The book won a Newbery Honor in 1952, losing out the gold to The Secret of the Andes by Ann Nolan Clark. To determine why this might be, the blog Heavy Medal decided to conduct a formal reading of Clark's book. In Part One they simply discuss the decision to read it. In Part Two and Part Three they really pick it apart and thoroughly consider it. From my own point of view, and as I understand it, the simplified reason for why Clark beat White may have something to do with the fact that the librarians on the Newbery committee were tired of handing out medals to books about middle American white kids. The Secret of the Andes took place in Peru! It was new and exciting. And to steal from Nina Lindsay, this is what Clark said in her Newbery acceptance speech, "I have worked with Spanish children from New Mexico to Central and South America, with Indian children from Canada to Peru. I have worked with them because I like them. I write about them because their stories need to be told. All children need understanding, but children of segregated racial groups need even more. All children need someone to make a bridge from their world to the world of the adults who surround them."

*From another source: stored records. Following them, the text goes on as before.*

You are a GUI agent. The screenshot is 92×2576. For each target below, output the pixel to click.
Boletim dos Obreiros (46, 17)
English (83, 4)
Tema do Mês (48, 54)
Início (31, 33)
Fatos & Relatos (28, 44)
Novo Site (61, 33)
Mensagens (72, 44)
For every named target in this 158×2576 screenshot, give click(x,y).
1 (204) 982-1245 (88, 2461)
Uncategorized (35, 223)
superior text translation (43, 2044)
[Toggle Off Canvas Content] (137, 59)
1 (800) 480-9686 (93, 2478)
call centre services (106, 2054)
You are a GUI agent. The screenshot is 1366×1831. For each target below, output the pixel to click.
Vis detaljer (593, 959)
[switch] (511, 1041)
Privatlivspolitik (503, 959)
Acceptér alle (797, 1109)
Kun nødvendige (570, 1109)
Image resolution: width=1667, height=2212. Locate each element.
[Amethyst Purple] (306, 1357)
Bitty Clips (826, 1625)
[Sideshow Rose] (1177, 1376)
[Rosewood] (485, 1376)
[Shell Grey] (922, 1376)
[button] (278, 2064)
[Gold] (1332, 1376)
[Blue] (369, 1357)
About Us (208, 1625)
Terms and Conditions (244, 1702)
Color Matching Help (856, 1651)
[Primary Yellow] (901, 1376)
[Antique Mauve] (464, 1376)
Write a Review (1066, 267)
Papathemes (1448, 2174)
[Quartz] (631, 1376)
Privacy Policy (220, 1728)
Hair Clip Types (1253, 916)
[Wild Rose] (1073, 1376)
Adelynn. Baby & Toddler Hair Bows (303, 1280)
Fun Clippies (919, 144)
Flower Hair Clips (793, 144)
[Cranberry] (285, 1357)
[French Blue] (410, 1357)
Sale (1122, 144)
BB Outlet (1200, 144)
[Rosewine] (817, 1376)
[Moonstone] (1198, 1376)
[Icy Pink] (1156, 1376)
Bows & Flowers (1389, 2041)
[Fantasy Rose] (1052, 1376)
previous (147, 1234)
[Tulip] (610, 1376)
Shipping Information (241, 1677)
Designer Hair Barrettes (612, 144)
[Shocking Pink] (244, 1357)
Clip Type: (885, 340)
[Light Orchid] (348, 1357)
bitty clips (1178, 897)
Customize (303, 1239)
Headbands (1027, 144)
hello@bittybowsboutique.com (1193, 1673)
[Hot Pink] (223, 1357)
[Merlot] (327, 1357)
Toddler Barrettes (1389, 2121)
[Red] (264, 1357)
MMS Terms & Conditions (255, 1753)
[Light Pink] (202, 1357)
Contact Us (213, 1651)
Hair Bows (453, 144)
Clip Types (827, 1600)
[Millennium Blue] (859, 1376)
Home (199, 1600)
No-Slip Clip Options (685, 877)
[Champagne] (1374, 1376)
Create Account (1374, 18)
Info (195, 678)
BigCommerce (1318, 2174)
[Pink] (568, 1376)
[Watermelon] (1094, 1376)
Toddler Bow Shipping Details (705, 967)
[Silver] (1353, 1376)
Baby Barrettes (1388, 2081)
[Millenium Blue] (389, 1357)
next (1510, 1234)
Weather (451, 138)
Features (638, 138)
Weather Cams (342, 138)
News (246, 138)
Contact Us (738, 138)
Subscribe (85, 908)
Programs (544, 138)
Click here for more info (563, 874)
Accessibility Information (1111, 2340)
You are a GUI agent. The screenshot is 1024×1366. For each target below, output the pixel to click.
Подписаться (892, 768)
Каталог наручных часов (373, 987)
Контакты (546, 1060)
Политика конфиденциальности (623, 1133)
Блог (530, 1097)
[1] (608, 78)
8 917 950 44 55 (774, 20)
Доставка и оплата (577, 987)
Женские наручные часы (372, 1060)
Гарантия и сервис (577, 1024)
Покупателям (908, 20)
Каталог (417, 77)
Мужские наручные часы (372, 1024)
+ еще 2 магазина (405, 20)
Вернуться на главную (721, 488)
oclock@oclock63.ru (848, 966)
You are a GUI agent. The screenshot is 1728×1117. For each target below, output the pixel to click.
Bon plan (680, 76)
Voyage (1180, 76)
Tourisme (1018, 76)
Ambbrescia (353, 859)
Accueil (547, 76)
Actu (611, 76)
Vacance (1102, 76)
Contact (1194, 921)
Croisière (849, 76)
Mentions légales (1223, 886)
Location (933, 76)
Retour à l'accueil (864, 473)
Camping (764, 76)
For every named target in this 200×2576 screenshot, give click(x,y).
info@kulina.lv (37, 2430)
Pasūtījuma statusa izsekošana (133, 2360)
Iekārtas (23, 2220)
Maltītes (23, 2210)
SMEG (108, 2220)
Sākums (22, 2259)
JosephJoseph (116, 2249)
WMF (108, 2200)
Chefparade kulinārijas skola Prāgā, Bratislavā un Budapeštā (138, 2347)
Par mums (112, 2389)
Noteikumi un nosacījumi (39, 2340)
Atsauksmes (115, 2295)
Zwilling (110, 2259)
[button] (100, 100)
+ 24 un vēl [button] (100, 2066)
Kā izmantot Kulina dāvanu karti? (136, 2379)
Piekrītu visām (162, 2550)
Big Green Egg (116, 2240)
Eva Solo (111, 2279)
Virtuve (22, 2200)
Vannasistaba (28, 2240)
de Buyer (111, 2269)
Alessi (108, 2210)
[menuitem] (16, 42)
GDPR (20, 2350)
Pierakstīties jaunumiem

Notice that? Ann Nolan Clark, speaking in the early 1950s, said "I write about them [Spanish and Indian children] because their stories need to be told." Clark was not Spanish or American Indian. She was an outsider to the people she wrote about. Like many, she meant well. Today's writers mean well too, just as Clark did, over 50 years ago. But why aren't today's non-Native writers helping Native people get published?
I am one amongst many that ask that question. Connie A. Jacobs asks that question in her review of Native American Picture Books of Change. Here's an excerpt of her review, published in Studies in American Indian Literature, (Volume 17.3, 2005, 123-126):
Central to Benes's study is the work of Clark who taught for the Indian Service and worked at Zuni and Tesuque Pueblos and who retold oral tales and wrote stories about life on the Navajo, Lakota, Taos, Picuris, and Blackfeet reservations. Benes claims Clark's authority to tell these stories as she quotes from the dustcover of Clark's award-winning book In My Mother's House, 1941: "'Clark found there was a need in Indian schools for books written from the Indian point of view.' It explains that the stories she tells took form in children's notebooks, capturing the original rhythm and pattern of their thinking" (43). It is statements like this that call into question how much Benes really understands about the validity of non-Native writers telling and retelling tribal stories and legends. How could Clark, who is not Native, claim the need for books written from a Native point of view and then tell the stories herself?
Non-Native people who, for what ever reason, find themselves working with Native people today could do more than "tell their stories" the way that Clark did. I wish they would.